S.L. : J’avais envie de réaliser un premier film en pellicule. En autoproduction, la pellicule Super 8 est la plus abordable. A la base, le film était muet. Je voulais allier la musique avec l’image afin de faire naître l’émotion. Je trouve plus intéressant les images où naissent des émotions aux longs dialogues. Pour mon court-métrage précédent « Ma Décision est Prise », une partie du film était en noir & blanc et les images m’ont tellement plu que j’ai souhaité faire un film entièrement en noir & blanc. Comme l’action du film se situe dans les années 20, nous avons eu l’idée, avec mon chef opérateur Guilhem Touzery, de donner un rendu à l’image correspondant à celui des films muets en noir & blanc des années 20, la pellicule Super 8 le permettant. A la fin, tout concordait pour que le film prenne ce rendu.

C. : Quel est le message que tu veux faire passer à travers ton film, tes intentions ?

S.L. : Le message principal que je veux faire passer par l’histoire est qu’il ne faut jamais désespéré, ne jamais lâcher prise et toujours continuer, s’accrocher, persévérer malgré les épreuves que la vie nous impose. Ensuite, libre à chacun de croire qu’un ange gardien nous regarde et veille sur nous.

Ensuite mon intention est de montrer qu’il est possible de faire un film abouti avec une esthétique bien spécifique en disposant d’un petit budget et ainsi de prouver et d’imposer mon style visuel.

C. : Quelle a été la carrière de ton film ?

S.L. : Malheureusement, le film n’a pas eu une grande carrière jusqu’à présent. Considéré comme expérimental, les festivals sont réticents pour le diffuser. Une projection est prévue début Mai par l’association Le Film Pur à Paris.

C. : Quels sont tes futurs projets cinématographiques ?

S.L. : Actuellement, je travaille sur la préparation de mon prochain court-métrage « Et au milieu, une allée » avec mon producteur. Le scénario a obtenu le troisième prix au concours Sirar du Festival International d’Aubagne. Ce film sera mon premier produit et tourné dans de vraies conditions de cinéma.

C. : Quelle est ta vision du cinéma actuel ?

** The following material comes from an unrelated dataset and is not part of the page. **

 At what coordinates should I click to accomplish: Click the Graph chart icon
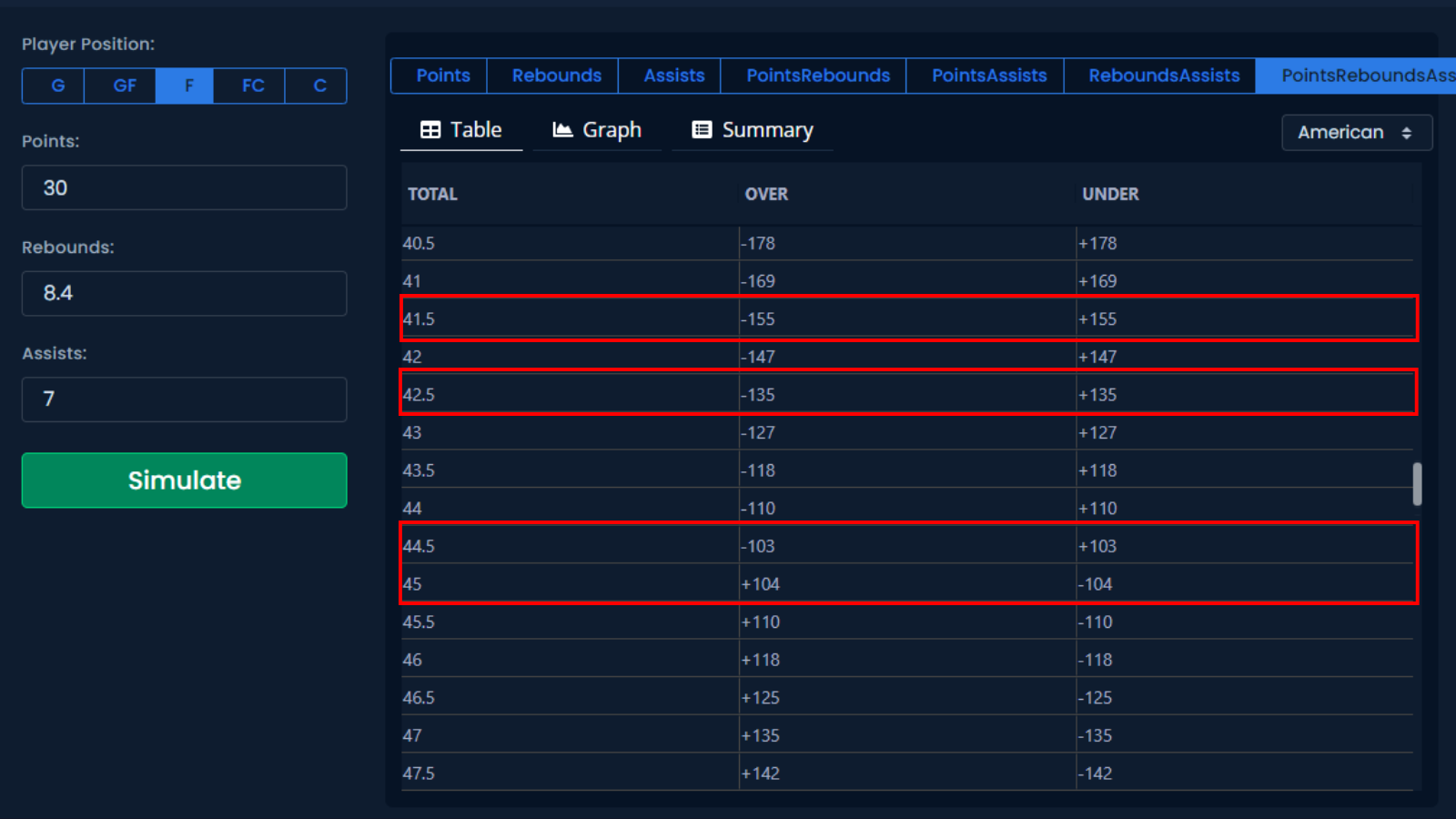562,130
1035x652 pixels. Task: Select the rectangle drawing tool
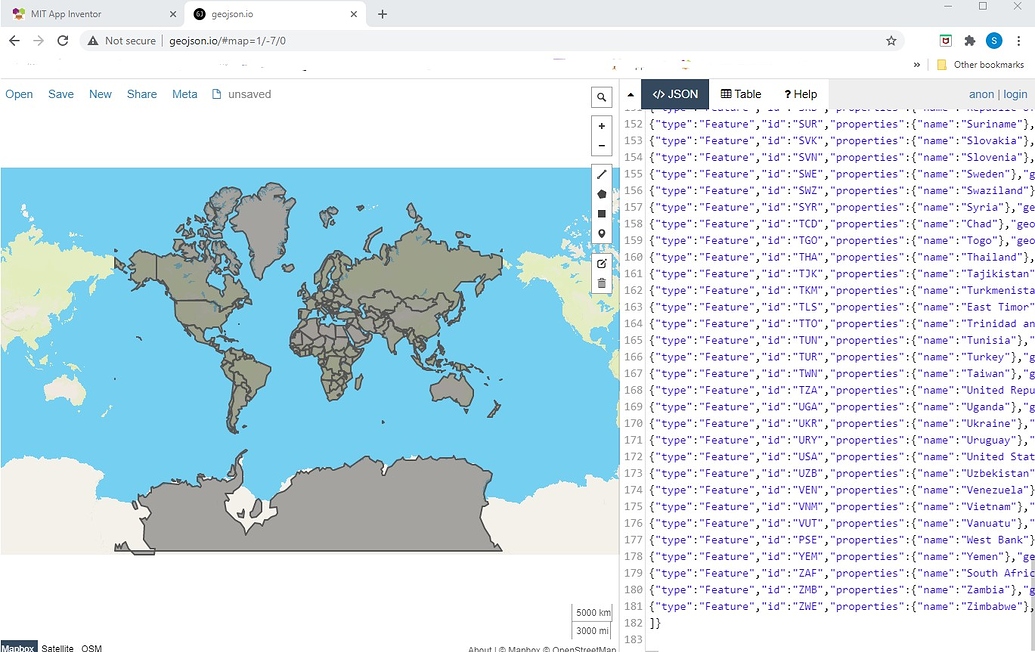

S.L. : A mes yeux, le cinéma se sépare en deux catégories : le cinéma pour faire de l’argent et le cinéma pour l’art. Il y a des films intéressants dans les deux et certains arrivent même à allier les deux.

En ce qui concerne le cinéma français, à mon avis il n’est pas assez diversifié. Beaucoup de comédie et très peu de films de genre ou de SF ou même de drame. Pourtant la France regorge de jeunes talents qui ne demandent qu’à s’exprimer. Des pays comme l’Allemagne ou l’Espagne font de plus en plus sensation à travers le monde. Je pense aux derniers succès de « La Vie des Autres », de « L’Orphelinat », du « Labyrinthe de Pan ».

C. : Que veux-tu y apporter ?

S.L. : J’aimerais faire connaître mon style visuel.

C. : Ton ou tes films références ?

S.L. : Je parle plus de réalisateurs que de films. Mes réalisateurs références sont Wong Kar-Waï, Jacques Audiard, Sofia Coppola, Jean Cocteau, Baz Luhrmann, Alejandro Amenabar, Ang Lee.